Document text:
There is significant grey area wrt to "doping" too in the sense that a performance enhancing drug may express as a larger than normal amount of a naturally occurring substance. So did the person dope, or is that their natural genetics? In my scheme, WHO CARES!
Beyond that, I suppose there is the usual argument against more serious and non-natural forms of doping that it is physically detrimental to the competitors and by allowing it you are encouraging or pressuring people to essentially harm themselves.
Still, competition classes could be helpful in some of the doping grey areas.
For both the genetic disorders, they would have to be beneficial or at least not an disadvantage, for elite sport activity in order to be an issue for misclassification. For a sex-determination system, they could simply add an exception for Swyer syndrome and postpone the decision until such individual presented themselves at an Olympic competition.
Lol why does this not do it?
There are currently around 10 openly transgender women in the NCAA.

Exercises:
1 – According to the doping discussion, what is the usual argument against more serious, non-natural forms of doping?
2 – Reproduce the passage of the doping discussion starting at "Still, competition classes" and ending at "this not do it?".

Data for analysis:
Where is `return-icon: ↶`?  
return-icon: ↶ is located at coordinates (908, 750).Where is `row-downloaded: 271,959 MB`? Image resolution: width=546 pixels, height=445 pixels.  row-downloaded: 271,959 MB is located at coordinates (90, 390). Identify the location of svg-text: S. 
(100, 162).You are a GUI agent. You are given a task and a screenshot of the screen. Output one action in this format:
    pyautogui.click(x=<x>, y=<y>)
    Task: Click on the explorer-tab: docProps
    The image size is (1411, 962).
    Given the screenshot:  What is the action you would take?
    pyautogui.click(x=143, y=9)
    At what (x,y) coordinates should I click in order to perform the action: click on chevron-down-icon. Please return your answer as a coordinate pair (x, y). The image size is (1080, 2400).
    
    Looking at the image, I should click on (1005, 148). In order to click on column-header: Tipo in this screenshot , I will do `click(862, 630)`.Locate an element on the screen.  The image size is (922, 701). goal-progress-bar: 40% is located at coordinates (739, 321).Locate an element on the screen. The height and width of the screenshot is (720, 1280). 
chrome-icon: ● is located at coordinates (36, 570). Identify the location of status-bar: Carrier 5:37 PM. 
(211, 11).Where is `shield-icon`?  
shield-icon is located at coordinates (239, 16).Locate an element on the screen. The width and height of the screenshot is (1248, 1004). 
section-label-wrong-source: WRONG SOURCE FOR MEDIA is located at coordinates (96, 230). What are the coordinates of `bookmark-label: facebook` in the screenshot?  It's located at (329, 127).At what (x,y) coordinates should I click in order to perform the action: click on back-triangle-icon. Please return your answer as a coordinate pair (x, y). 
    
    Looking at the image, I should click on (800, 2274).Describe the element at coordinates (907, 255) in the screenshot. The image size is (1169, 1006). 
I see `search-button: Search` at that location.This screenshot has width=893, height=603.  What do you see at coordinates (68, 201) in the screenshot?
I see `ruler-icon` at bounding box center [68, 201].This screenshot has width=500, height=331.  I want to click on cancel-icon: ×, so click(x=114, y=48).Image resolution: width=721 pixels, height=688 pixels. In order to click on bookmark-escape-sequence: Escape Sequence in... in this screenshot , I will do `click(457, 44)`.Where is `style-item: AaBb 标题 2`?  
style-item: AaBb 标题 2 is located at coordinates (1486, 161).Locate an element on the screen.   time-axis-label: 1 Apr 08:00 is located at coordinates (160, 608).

Answers per task:
1 – Such doping is physically detrimental to the competitors. Allowing it would encourage or pressure people to essentially harm themselves.

2 –
Still, competition classes could be helpful in some of the doping grey areas.
For both the genetic disorders, they would have to be beneficial or at least not an disadvantage, for elite sport activity in order to be an issue for misclassification. For a sex-determination system, they could simply add an exception for Swyer syndrome and postpone the decision until such individual presented themselves at an Olympic competition.
Lol why does this not do it?